▶ **Estratto**:

#####

Rivoluzionaria restaurazione domestica.

 

Tully, novella Mary Poppins serotin’antelucana più ventenne che trentenne sul tramontar dell’Era Obama, è alle prese con gli assonnati occhi cisposi, le montate lattee a spruzzo intasato e la diastasi addominale post partum di colei che, già madre di altri due marmocchi e quind’insomma perfettamente in linea con lo status di Marge Simpson piuttosto che con quello di Furiosa e Atomica Bionda, infine resiste e non cede all’orgoglio socialmente strutturato invocandone la presenza evocata e che continua imperterrita a rimirarle di nascosto, un pelo invidiosa e sinceramente ammirata, il culo.

- Cosa fai di giorno?
- Sonnecchio.

 

 

Jason Retman (“Thank You for Smoking”, “Up in the Air”, “Labor Day”, “the Front Runner”, “GhostBusters: AfterLife”), alla terza realizzazione di uno script di Diablo Cody (“United States of Tara”, “Jennifer’s Body”, “Paradise”, “Ricki and the Flash”, “One Mississippi”) dopo “Juno” e “Young Adult” e alla seconda collaborazione con Charlize Theron (“Celebrity”, “the Curse of the Jade Scorpion”, “In the Valley of Elah”, “Prometheus”, “Mad Max: Fury Road”) dopo il già citato “Young Adult”, che anche qui offre una prestazione magnifica (completa, eccezionale, profonda e stratificata), con questo “Tully” gira forse il suo film migliore, senz’altro con “Man, Woman & Children” quello più Baumbach-Demme-Solondziano: la sceneggiatura, condita di precisioni e tenerezze, è un metronomo, ricolma di elementi, tematiche, situazioni e suggestioni sufficienti a farcire una mini-serie e l’ora e mezza è gestita alla perfezione, con la co-protagonista titolante, quella piccola forza della natura…

 

 

…ch’è Mackenzie Davis (“Halt and Catch Fire”, “Blade Runner 2049”, “Happiest Season”, “Station Eleven”), ch’entra in scena dopo mezz’ora e tiene testa alla “star”.

Completano il cast Ron Livingston (il marito), Mark Duplass (il fratello), Elaine Tan (la cognata) e Gameela Wright (la preside), più Lia Frankland (la figlia maggiore) e Asher Miles Fallica (il figlio di mezzo, quello un po’ “quirky”). Apparizione - nel senso semidivino del termine - di Tattiawna Jones (“KeyHole” di Guy Maddin), per il tempo d’una posa che sarebbe potuta esser sposa, ma che viene abortita da un discernimento alcolico di fronte a un citofono.
Fotografia: Eric Steelberg. Montaggio: Stefan Grube. Musiche: Rob Simonsen.

- E tu, sei una barca o una balena?

 

 

L’emancipatoria, rivoluzionaria restaurazione del focolare domestico è completa: chi ci vede qualcosa di reazionario (la Mavis di “Young Adult” è diventata la Marlo di “Tully”) non ha mai compiuto un’azione in vita sua.

 
Il dirsi addio è didascalico, ma, per l’appunto, è un “dirsi”, bisogna dirselo: ascoltarsi sancirlo, pronunciarlo, affermarlo, non basta uno sguardo allo specchio o nel vuoto. Occorre pronunciare il proprio disagio per trasformarlo da ambiguo lenimento in cura “definitiva”: e “Tully” termina con uno dei migliori lieto fine di sempre: con tutta la vita davanti, vissero abbastanza felici e contenti per un bel po’.

#####

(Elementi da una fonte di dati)
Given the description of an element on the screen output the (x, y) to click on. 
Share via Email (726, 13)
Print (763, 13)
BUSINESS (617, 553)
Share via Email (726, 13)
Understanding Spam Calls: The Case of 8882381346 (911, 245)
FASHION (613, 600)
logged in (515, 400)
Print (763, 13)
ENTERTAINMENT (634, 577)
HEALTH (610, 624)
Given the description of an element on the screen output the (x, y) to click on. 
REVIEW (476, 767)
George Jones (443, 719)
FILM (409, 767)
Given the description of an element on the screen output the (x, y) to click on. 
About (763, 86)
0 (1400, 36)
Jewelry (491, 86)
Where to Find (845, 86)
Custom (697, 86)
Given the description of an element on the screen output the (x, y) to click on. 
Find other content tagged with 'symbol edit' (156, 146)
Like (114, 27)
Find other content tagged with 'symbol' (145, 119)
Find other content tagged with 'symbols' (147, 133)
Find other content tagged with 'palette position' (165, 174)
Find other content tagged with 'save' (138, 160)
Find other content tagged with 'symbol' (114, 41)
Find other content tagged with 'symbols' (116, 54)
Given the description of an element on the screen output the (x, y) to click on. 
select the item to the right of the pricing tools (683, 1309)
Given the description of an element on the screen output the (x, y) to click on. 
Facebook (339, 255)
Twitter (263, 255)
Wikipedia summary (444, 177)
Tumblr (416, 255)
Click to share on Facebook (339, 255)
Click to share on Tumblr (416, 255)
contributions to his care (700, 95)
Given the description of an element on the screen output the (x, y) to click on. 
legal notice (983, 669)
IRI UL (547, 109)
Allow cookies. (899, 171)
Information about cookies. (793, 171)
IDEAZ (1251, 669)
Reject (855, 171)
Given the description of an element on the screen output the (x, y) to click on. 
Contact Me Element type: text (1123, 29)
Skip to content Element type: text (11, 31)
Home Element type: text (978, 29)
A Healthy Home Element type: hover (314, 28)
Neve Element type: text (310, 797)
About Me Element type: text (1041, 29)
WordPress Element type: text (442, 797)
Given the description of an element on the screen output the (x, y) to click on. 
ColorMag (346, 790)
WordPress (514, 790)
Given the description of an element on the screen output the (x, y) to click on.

#####

▶ **Azione richiesta 1**: Elenca gli interpreti nominati nella frase della recensione che comincia con "Completano il cast", ciascuno con il ruolo indicato tra parentesi.
▶ **Azione richiesta 2**: Copia il passo della recensione che parte da "L’emancipatoria, rivoluzionaria restaurazione" e arriva fino a "in vita sua.".

▶ **Riquadro risposta 1**:
Ron Livingston (il marito)
Mark Duplass (il fratello)
Elaine Tan (la cognata)
Gameela Wright (la preside)
Lia Frankland (la figlia maggiore)
Asher Miles Fallica (il figlio di mezzo, quello un po' "quirky")

▶ **Riquadro risposta 2**:
L’emancipatoria, rivoluzionaria restaurazione del focolare domestico è completa: chi ci vede qualcosa di reazionario (la Mavis di “Young Adult” è diventata la Marlo di “Tully”) non ha mai compiuto un’azione in vita sua.